East Timorese leaders to visit Indonesia

UNITED NATIONS (Reuters): Nobel peace prize co-winner Jose Ramos-Horta said on Wednesday that he and East Timorese independence leader Xanana Gusmao would meet Indonesia's new president Abdurrahman Wahid in Jakarta on Nov. 30.

"We are going to Jakarta, even before I finally return to East Timor, to pay tribute to the wisdom and vision of (President) Abdurrahman Wahid and begin the process of reconciliation and rebuilding of relations with that great country, the Republic of Indonesia," Ramos-Horta said.

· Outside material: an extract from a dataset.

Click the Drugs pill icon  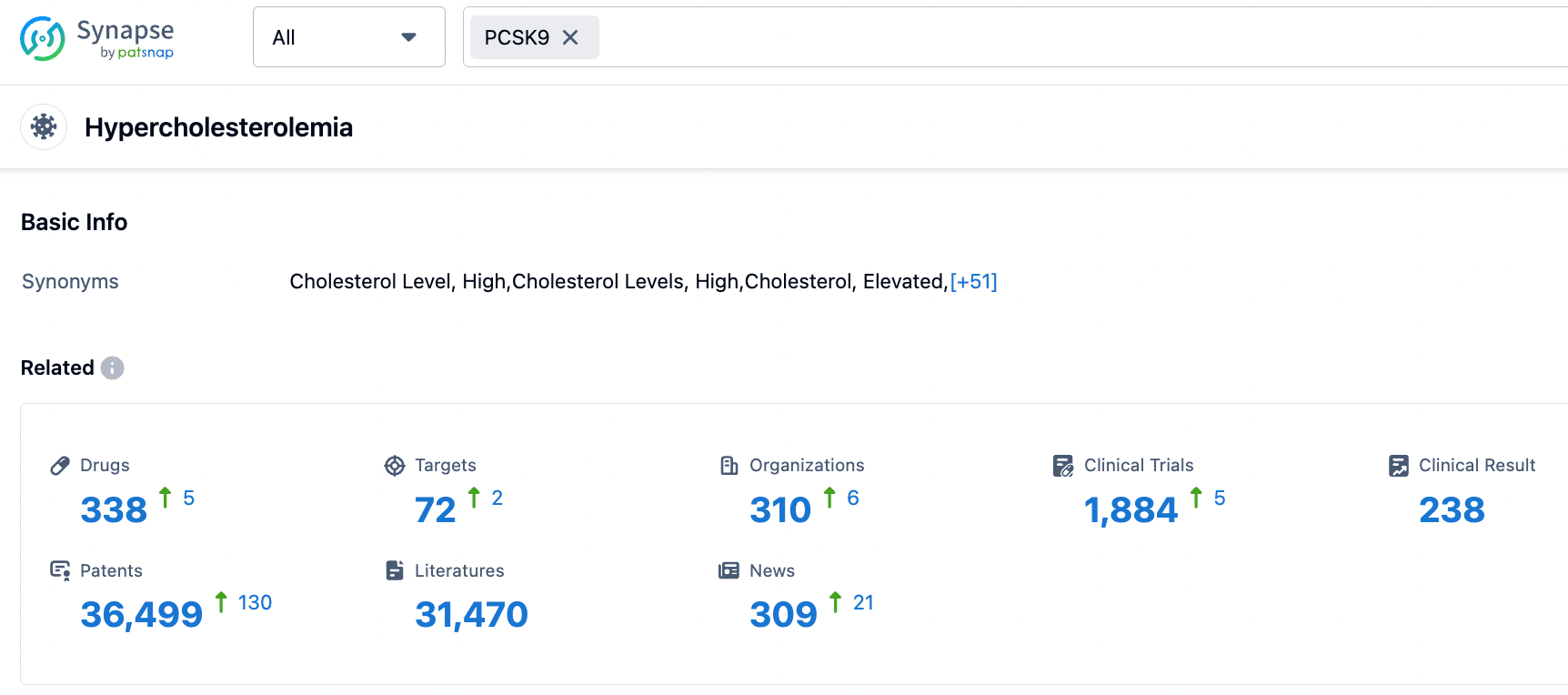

Calling Wahid "my good friend," Ramos-Horta said the new Indonesian leader was a "man of great moral authority, something that was lacking in Indonesia for many years."

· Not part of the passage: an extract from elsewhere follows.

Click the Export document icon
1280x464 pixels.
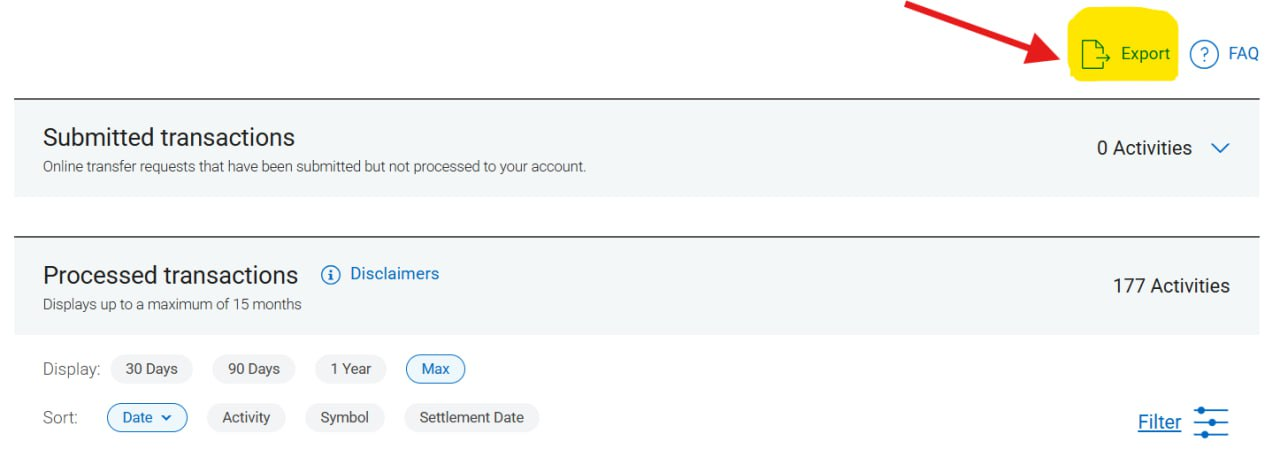(x=1096, y=55)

Ramos-Horta, expected to go home for the first time since 1974 on Dec. 1, made the comments while accepting an award from the Hague Appeal for Peace, a coalition of various groups that organized a conference in the Netherlands capital in May, to call for the abolition of war in the new century.

Cora Weiss, a veteran American peace campaigner and president of the Hague Appeal for Peace, said Ramos-Horta was honored for his non-violent struggle for East Timorese independence from Indonesia.

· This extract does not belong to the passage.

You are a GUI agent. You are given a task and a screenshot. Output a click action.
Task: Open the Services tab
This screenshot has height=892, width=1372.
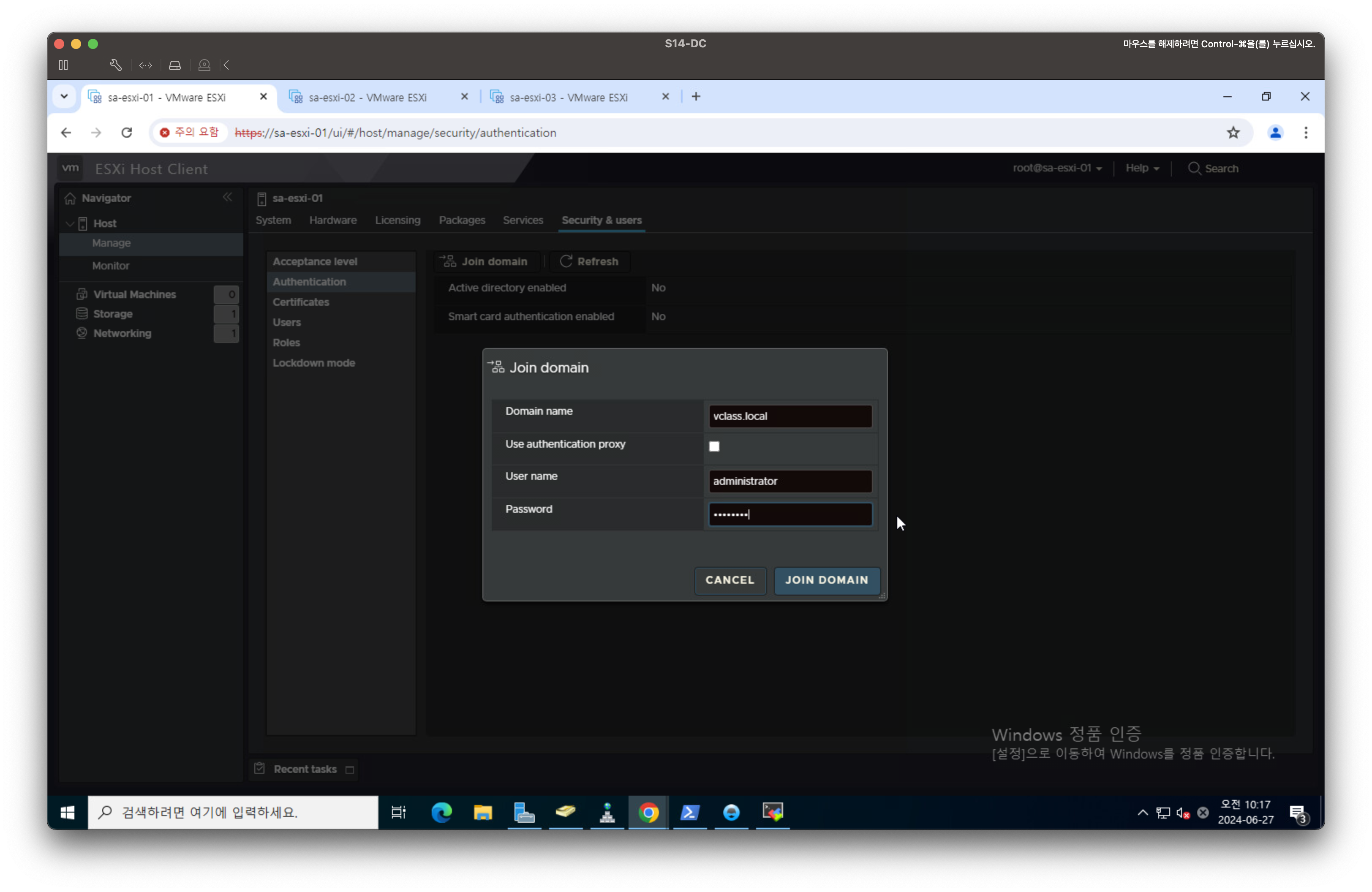coord(522,220)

In 1996 he shared the Nobel Peace Prize with East Timor's spiritual leader, Bishop Carlos Felipe Ximenes Belo.

Indonesia incorporated the former Portuguese colony in 1975 but agreed to let it go after East Timorese on Aug. 30 voted overwhelmingly for independence in a UN-organized ballot.

Pro-Jakarta militias went on the rampage to protest the vote before Australian-led troops entered the territory in mid- September to restore order.

Ramos-Horta, in his speech accepting the prize, noted that U.S. ambassador Richard Holbrooke was leaving for a trip to Timor on Thursday. Holbrooke and Assistant Secretary of State Stanley Roth are to visit East Timor, West Timor and Jakarta before returning to the United States on Nov. 24.